Эта коллективная аберрация была для меня довольно интригующей. Понятен переход на службу к властям бесплодных и третьестепенных духов, ведь такие духи не имеют ничего собственного, но почему такие писатели, как Яструн и Важик, которые уже имели собственную достойную биографию, могли до такой степени кастрировать сами себя? Это очень странная вещь. И что самое интересное, следующему поколению никто этого объяснить не сможет, при всем желании. Хотя Сандауер где-то сказал, что традиция службы народу, польской литературе и поддержания огня на алтаре патриотизма привела к тому, что мы приняли соцреализм. Может быть, это возникало также из плохого самочувствия польского интеллигента, который помнил Вторую Речь Посполитую и считал, что ему есть в чем каяться. А система предоставляла большие возможности для самокритики, что, впрочем, должно было быть вступлением к полному переубеждению.
– Вы считаете, что писатели должны рассчитаться за тот период?
– Это очень трудно в связи с тем, что те, кто сильно свинячил, потом быстро переменились. Таких переметнувшихся, начиная с Казимежа Брандыса, было много. Когда я бывал в плохом настроении и хотел его себе поправить, читал «Граждан» ( смеется),
– Или рассказом о Чапском «Майор Хуберт из АК». Но я вам скажу, что «Граждан» он вовсе не стыдился. Сам мне это сказал.
– Потому что утверждал, что они хорошо написаны, знаю. Анджеевский то же самое говорил о «Пепле и алмазе». Я недавно читал Хена, который описывает, как был когда-то откомандирован редакцией к Анджеевскому и пошел брать у него интервью. Пришел и спрашивает: «А что вы пишете в стол?» А Ежи на то: «Я вообще ничего не пишу в стол. Или пишу прямо, или вообще не пишу». Есть такие натуры, которые так устроены, и обижаться на это не имеет смысла. Вы ведь знаете, что этот сумасшедший написал такие вещи, как «Писатель и партия», и какие-то другие тоже партийные произведения? Никогда в жизни не открывал такие книжки.
– И на чем же вы основываете свое мнение?
– ( После раздумья) Я бы сказал так: если кто-то наделал в штаны, то не стоит в них заглядывать. Это просто неаппетитно.
– То есть вы считаете, что следует закрыть глаза на те произведения? Но ведь они отравляли умы…
– Ну хорошо, но если кто-то на самом деле был убежден, то ведь нельзя к нему относиться так же, как к тому, кто всего лишь играл комедию.
– Это ясно, но как вы их отличаете? Например, Важик был убежден «на самом деле»?
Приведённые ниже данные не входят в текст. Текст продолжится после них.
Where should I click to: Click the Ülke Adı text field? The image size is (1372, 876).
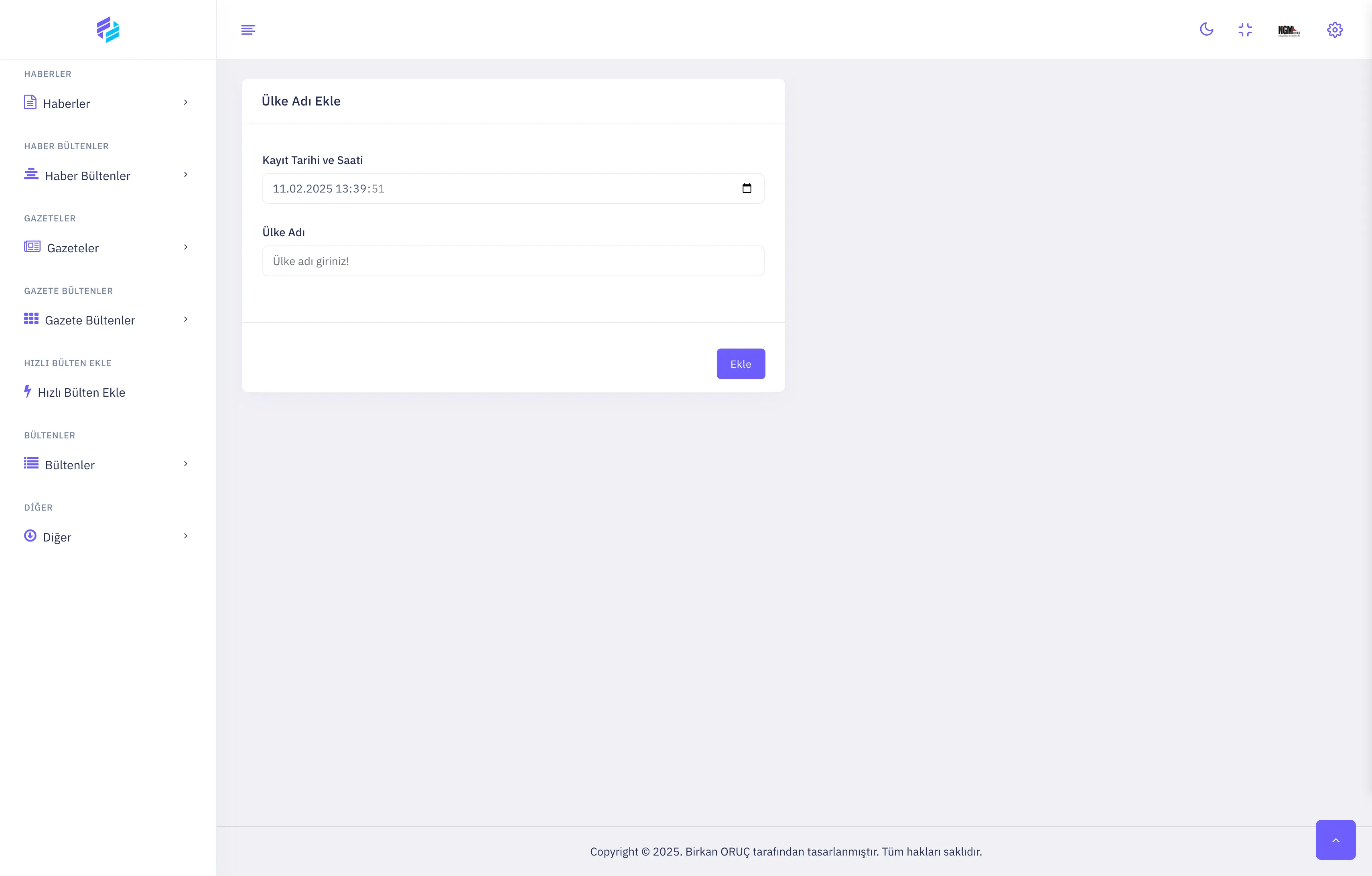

– Вы знаете, нет такого термометра, с помощью которого можно было бы проверить, изменилась ли только кожа или же и внутренности поменялись. Этих по-настоящему убежденных потом трудно отличить от конъюнктурщиков. Например, Важик объяснял свое поведение Тшнаделю в «Отечественном позоре», говоря: «Я сошел с ума». Разве это объяснение? Ведь он не сходил с ума. Ват тоже страшно мучился, но разве это определяет позицию в литературе?
– Не знаю. А почему признание Важика в этой книге представляется вам невероятным?
– Я по образованию врач, поэтому не допускаю, что в психике могут наступить такие переломы, согласованные с политическими переломами. Содержание бреда очень сильно связано с жизнью пациента. Были первые секретари, которым казалось, что они сидели в ящике, но не было в Варшаве сумасшедших, которые бы утверждали, что они - русские цари.
– Но я воспринимаю это выражение Важика не в буквальном смысле, а как своего рода признание в политическом заблуждении и одновременно как выражение нежелания восстанавливать его спустя годы.
– Согласен, конечно, это метафора, но ведь никто не заставлял его сходить с ума. Ведь были те, кто не сходил. Одним из самых порядочных людей того времени был, например, Ян Юзеф Щепаньский. Когда он вышел из леса, то считал, что довоенная Польша согрешила и из ее пепла должно возникнуть что-то лучшее. Представлял собой светскую, не католическую версию надежды. Но тем не менее на сотрудничество не пошел. Даже в те годы остался кристально чистым человеком, за которого я дал руку на отсечение. Никто ничего не должен был. То, что Щепаньский говорит в «Общественном позоре», правда. Он на самом деле в те годы отвечал: «Нельзя иначе? Ну хорошо, я не буду писать». Но были и те, которые хотели и даже проявляли в этом остервенение.